You do realize, this entire journal entry has been a rant? I guess you could call it stress relief. Relief from the suffering of having nightmares about getting a girlfriends. If I announced at breakfast tomorrow morning that i'd rather kiss Snivellus behind than get a girlfriend, I wouldn't be surprised to see 3 or 4 girls running out of the hall with uncontrollable tears streaming down their faces. Also they're will be many disappointed faces onmostof the girls. Many.
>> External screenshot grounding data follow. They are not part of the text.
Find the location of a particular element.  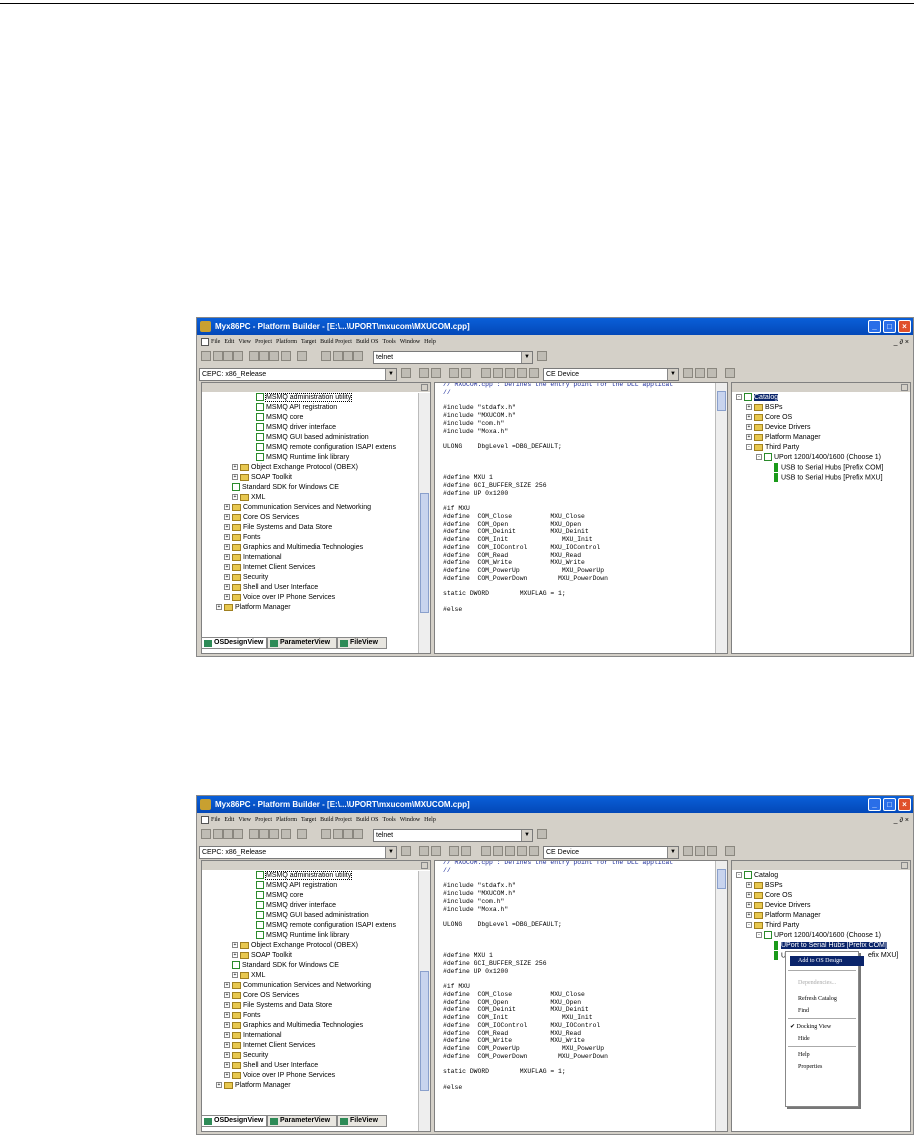

menu-item: Tools is located at coordinates (388, 820).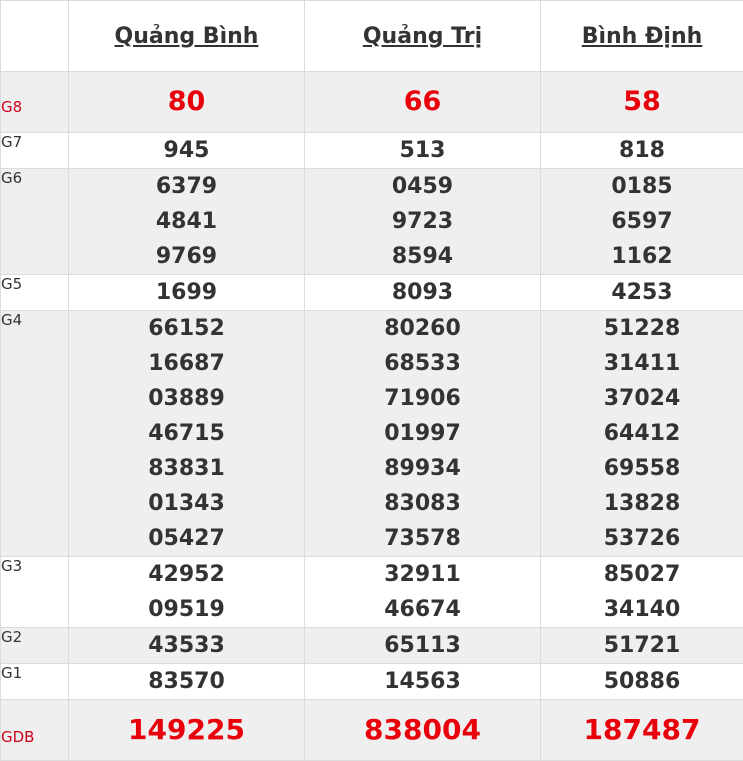 This screenshot has width=743, height=761. I want to click on prize-number: 945, so click(186, 150).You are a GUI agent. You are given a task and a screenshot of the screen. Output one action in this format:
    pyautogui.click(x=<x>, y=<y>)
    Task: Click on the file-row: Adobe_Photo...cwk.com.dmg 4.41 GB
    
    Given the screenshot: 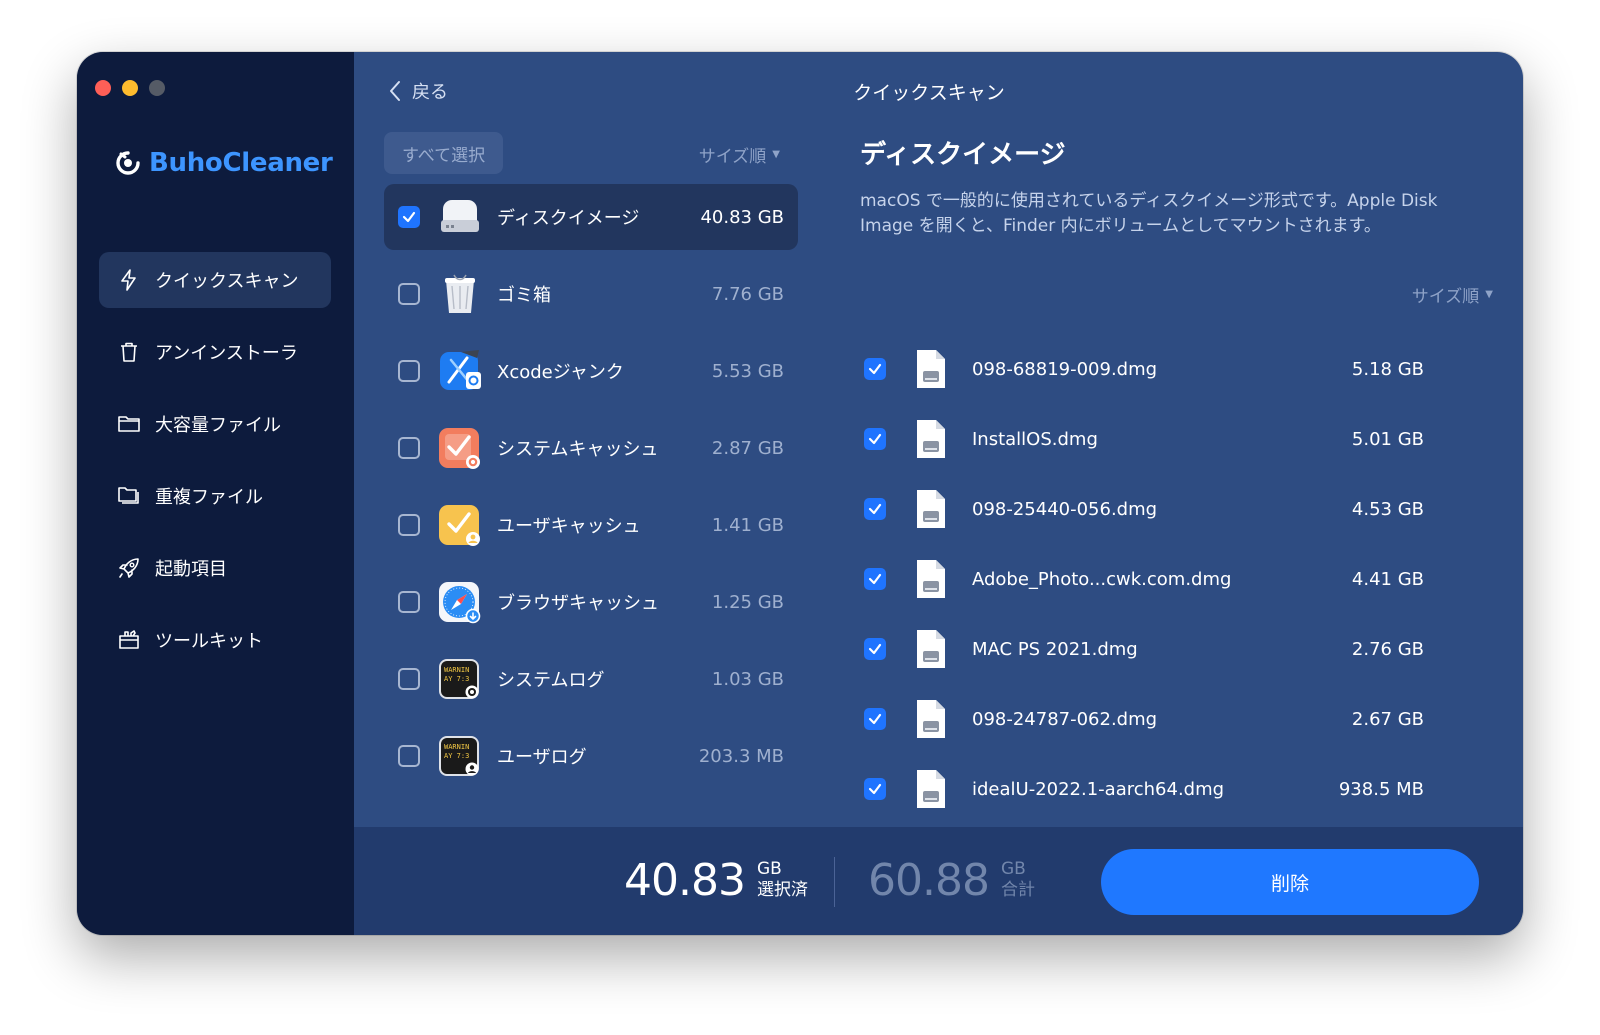 What is the action you would take?
    pyautogui.click(x=1155, y=579)
    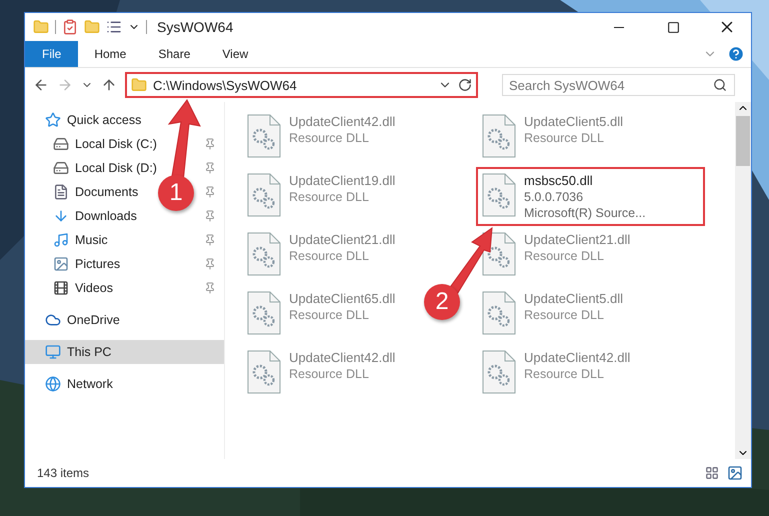 The height and width of the screenshot is (516, 769). Describe the element at coordinates (735, 473) in the screenshot. I see `large-icons-view-icon` at that location.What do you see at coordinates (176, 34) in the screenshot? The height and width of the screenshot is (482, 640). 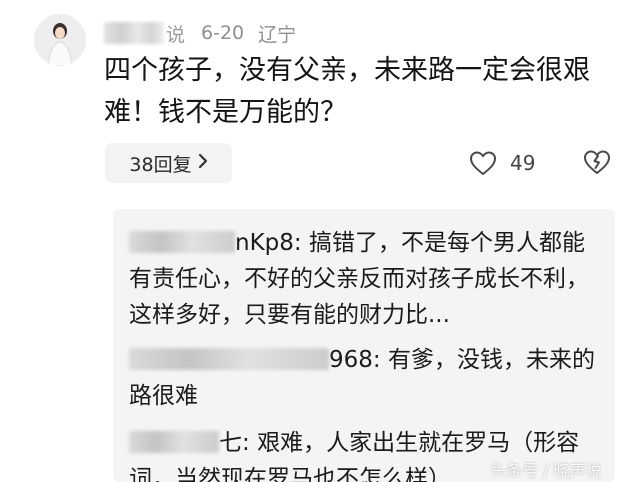 I see `username-tail: 说` at bounding box center [176, 34].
Bah. I'm so full of myself. As if i'd say something like that to all those gorgeous girls out there.
Oh...but..theres the ugly ones. Some of them just have to look at you and send a shiver up and down your spine.

But if I had to date someone, it would probably be Emily. In fact, I would go back out with Emily in a second. Cancel everything I said above, shes worth being locked in a cage with the key thrown away (only if shes in there with me). One tiny, insy little problem...she loathes me. Hates my guts.

Prongs. Why can't we get the women we want the most?
I am quite aware i've gone from never wanting a girlfriend, to wanting a girlfriend in one single entry, but I really do think a lot while I write, you know. I mean, I don't mind being bossed around by Emily. She can do whatever she wants to me.

Prongs and I got kicked out of the library today. You know how you can make those fart like noises when you cup your hand under your armpit? I swear, that never gets old. It was hilarious. Apparently we were 'disrupting students'. Come on, wheres life without a bit of humour?

I ran into Evans today. And by the term 'ran' I actually meant I crashed into her while I skidded down the 4th floor corridor this afternoon. Her books went flying everywhere, and she didn't seem to impressed with me but she wasn't hurt. I quickly glanced over my shoulder in case Prongs wasn't spying and helped her with her books (You see, small things like these gets James supercious quickly). She thanked me, and was on her way. But typically, 5 minutes later (I was walking in case I ran into any other females) Prongs grabbed me roughly by the shoulder blades and pulled me aside.

"What. The. Hell." he breathed at me slowly. Rolling my eyes, I pushed him away and explained for the 700000000000000000000000 time that, no, I was not 'into' her. I did not 'like' her, find her 'attractive' or want to 'get with her' in anyway what-so-ever. I repeat, 'He's so pathetic sometimes'

I told Moony this story, but he merely just shrugged. This sort of stuff doesn't happen with him, because Prongs is quite aware he's only got eyes for Danni. Another reason to get with Emily, to get Prongs off my case about Evans.

Would you look at the time! It's half past twelve and I haven't even started my Potions essay. Not...that I care about my homework..I just don't want to add another detention onto the weeks worth I got for hexing a Slytherin in my year after he insulted Wormtail. Kettleburn just happened to be standing a few metres away.